Singer might applaud the ‘non-speciest’ ethics of many second-century Roman women who murdered their newborns but looked after their parrots and curlews well, as Clement of Alexandria records, but they are one too many even for the Guardian.


The conundrum of Charlie Gard’s life is a myriad of moral and medical complexities. The questions fly thick and fast. What ethical framework do we use to determine if this child’s life is worth saving? Is it the ‘reflective equilibrium’ framework of John Rawls which ‘involves developing principles (such as the best interests principle and those of distributive justice) and concepts (such as wellbeing and a life worth living)’ that Savulescu cites in his fine Lancet article? Or does a transcendent moral principle involving a Creator who ‘knitted me together in my mother’s womb’, as the Psalmist sings, eclipse even Rawls’s principle?

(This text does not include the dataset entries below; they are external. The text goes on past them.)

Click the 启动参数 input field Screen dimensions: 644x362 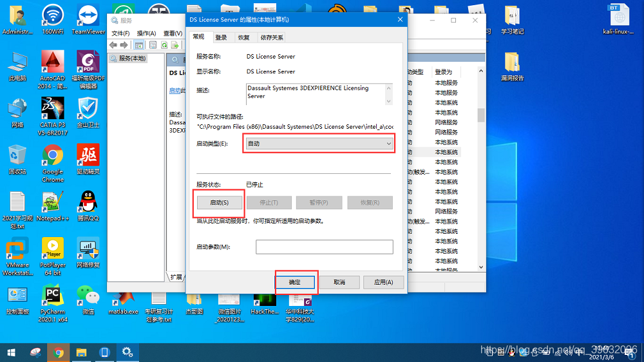click(324, 247)

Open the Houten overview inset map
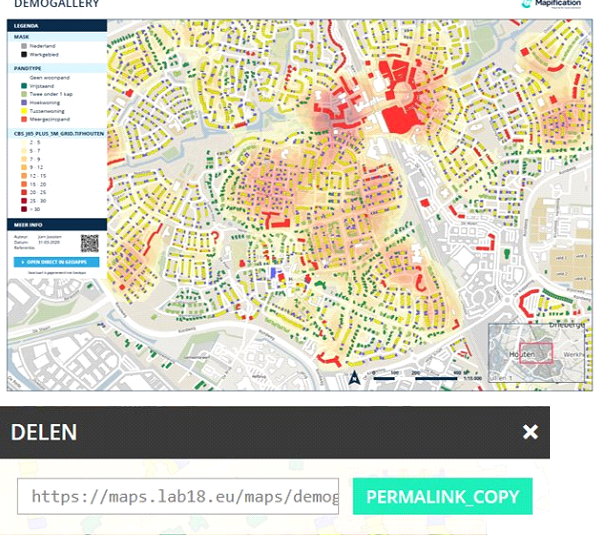[x=536, y=353]
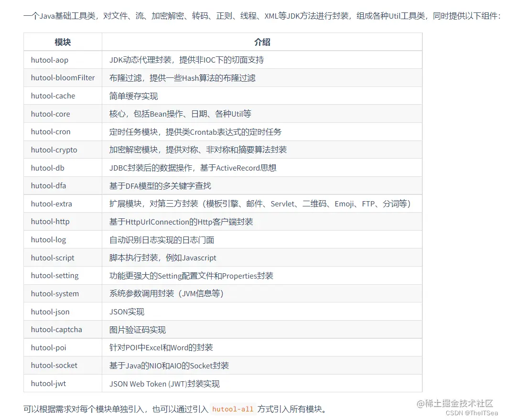505x420 pixels.
Task: Click the CSDN @TheITSea author watermark
Action: [x=471, y=413]
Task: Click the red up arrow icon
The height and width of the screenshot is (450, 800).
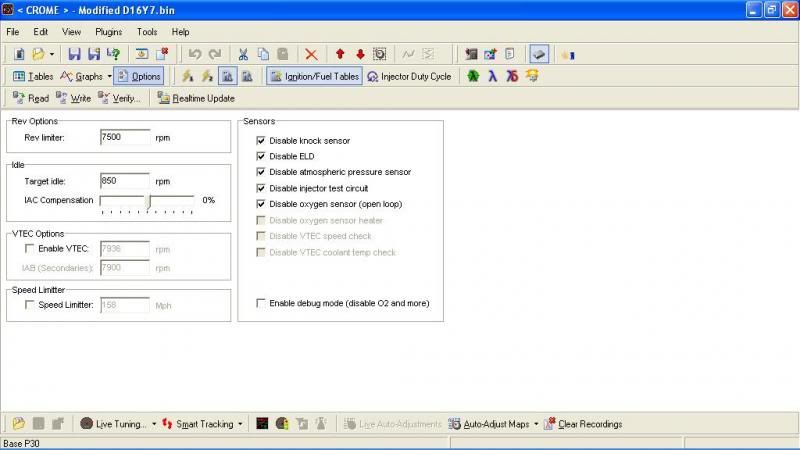Action: pyautogui.click(x=340, y=54)
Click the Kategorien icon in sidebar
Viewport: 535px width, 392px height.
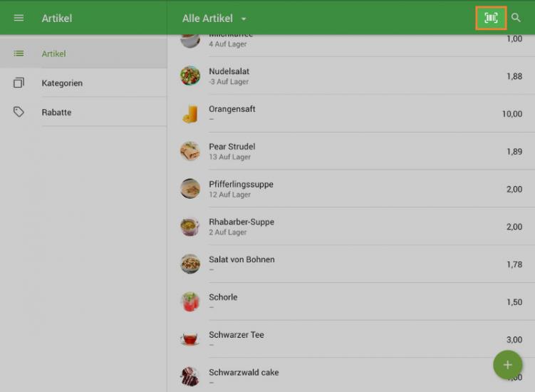19,83
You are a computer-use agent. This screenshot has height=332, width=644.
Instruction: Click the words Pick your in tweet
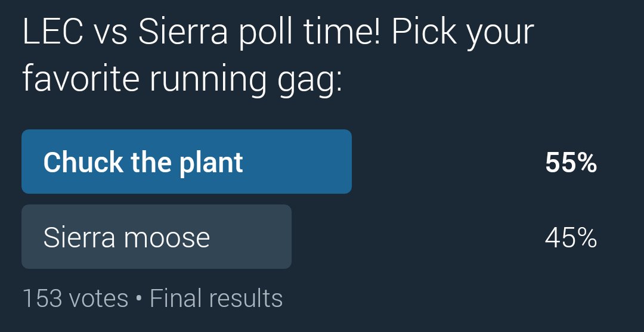463,33

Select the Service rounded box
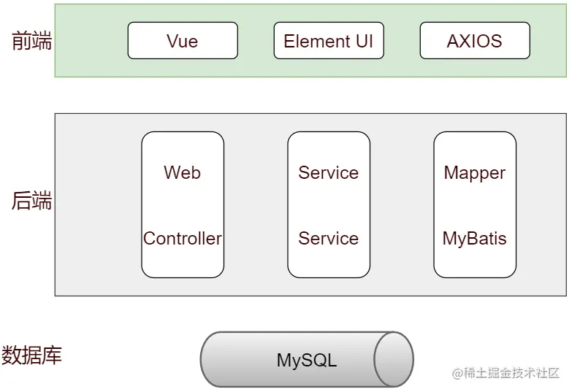point(329,204)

Who is the final determining agent of Charlie Gard’s life—the State, the parents, the medical guild or public opinion? Who determines who is the final determining agent and on what basis is this determination to be made? How are the actors’ competing ‘rights’ or ‘entitlements’ to be assessed?


Can Justice Francis and the courts offer ‘independent and objective judgment in the child’s best interests’ and on what basis is this claim acceptable?


What if the parents wanted to stop treatment despite high chance of success? Is human life ultimately in the hands of the State, the parents or a transcendent Creator?


I pray daily for Charlie Gard and for his troubled parents. But more than this even, I pray for our deeply confused and morally adrift post-Christian society – one that is, in large part, no longer willing to acknowledge that its moral life and values are inextricably rooted in its Judeo-Christian past.

I pray that more of my fellow Westerners will accept that the sanctity of life and concern for the weakest and most vulnerable is not a universal human value but is uniquely Judeo-Christian one.